Record extracts:
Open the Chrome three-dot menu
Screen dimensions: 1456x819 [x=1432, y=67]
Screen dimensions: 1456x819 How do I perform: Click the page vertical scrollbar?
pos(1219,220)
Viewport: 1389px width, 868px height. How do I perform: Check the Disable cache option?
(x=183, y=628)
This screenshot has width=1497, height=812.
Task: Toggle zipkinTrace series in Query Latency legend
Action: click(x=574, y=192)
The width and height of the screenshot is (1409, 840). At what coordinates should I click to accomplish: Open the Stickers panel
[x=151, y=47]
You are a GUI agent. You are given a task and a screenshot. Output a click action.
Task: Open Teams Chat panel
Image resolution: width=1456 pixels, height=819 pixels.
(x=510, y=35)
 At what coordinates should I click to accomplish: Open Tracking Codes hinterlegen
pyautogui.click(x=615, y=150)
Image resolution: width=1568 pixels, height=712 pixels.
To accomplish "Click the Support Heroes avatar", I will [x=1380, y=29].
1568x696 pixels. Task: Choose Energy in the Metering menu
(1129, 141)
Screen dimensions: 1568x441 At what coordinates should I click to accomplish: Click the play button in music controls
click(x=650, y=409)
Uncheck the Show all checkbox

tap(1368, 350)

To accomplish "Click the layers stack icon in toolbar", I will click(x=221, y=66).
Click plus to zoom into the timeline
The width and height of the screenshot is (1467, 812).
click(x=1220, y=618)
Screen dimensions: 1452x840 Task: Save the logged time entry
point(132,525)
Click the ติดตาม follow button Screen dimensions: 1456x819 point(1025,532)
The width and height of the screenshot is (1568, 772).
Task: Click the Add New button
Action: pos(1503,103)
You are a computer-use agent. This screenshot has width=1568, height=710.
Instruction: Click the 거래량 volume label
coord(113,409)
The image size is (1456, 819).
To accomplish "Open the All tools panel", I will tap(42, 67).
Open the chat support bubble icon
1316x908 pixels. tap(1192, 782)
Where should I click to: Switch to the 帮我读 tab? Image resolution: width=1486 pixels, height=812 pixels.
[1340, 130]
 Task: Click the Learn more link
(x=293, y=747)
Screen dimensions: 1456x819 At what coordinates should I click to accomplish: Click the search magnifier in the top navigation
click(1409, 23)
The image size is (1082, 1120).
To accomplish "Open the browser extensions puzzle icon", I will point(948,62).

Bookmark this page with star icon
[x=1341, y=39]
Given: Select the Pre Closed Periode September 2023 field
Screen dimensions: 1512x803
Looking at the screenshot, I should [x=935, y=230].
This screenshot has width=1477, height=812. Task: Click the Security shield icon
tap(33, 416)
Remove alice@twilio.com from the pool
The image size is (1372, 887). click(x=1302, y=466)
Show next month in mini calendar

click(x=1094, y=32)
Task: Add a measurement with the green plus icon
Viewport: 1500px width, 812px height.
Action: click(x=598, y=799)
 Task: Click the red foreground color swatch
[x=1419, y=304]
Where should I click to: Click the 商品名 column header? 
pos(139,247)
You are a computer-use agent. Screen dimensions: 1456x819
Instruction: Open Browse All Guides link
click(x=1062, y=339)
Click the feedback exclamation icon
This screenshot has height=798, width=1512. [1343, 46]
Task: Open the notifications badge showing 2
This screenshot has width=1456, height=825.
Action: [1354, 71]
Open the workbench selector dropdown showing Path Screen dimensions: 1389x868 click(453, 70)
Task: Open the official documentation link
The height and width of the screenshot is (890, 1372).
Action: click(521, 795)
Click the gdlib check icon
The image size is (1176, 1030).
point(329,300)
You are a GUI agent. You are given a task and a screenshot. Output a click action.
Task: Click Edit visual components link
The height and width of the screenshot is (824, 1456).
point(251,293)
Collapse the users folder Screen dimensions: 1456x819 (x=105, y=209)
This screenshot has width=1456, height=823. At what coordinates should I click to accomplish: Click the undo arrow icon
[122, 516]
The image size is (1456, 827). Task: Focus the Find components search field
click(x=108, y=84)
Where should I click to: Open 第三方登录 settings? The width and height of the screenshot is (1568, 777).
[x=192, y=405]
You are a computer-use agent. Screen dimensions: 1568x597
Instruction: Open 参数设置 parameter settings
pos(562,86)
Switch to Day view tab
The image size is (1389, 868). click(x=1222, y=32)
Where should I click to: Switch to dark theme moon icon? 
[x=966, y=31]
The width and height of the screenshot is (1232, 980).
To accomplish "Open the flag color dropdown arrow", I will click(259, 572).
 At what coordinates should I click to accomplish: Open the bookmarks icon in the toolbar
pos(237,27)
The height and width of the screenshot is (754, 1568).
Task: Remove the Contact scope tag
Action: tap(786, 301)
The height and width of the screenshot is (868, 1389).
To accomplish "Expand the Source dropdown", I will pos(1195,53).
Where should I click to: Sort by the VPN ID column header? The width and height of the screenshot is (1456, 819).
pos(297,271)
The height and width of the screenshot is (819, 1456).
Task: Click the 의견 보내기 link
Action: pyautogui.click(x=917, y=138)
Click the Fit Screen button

Problem to work on: The required answer is the run of lines above, starting at the line with "Instruction: Open Browse All Guides link" and ending at the line with "Task: Click Edit visual components link", reproduced exactly with both ends.

Answer box:
Instruction: Open Browse All Guides link
click(x=1062, y=339)
Click the feedback exclamation icon
This screenshot has height=798, width=1512. [1343, 46]
Task: Open the notifications badge showing 2
This screenshot has width=1456, height=825.
Action: [1354, 71]
Open the workbench selector dropdown showing Path Screen dimensions: 1389x868 click(453, 70)
Task: Open the official documentation link
The height and width of the screenshot is (890, 1372).
Action: click(521, 795)
Click the gdlib check icon
The image size is (1176, 1030).
point(329,300)
You are a GUI agent. You are given a task and a screenshot. Output a click action.
Task: Click Edit visual components link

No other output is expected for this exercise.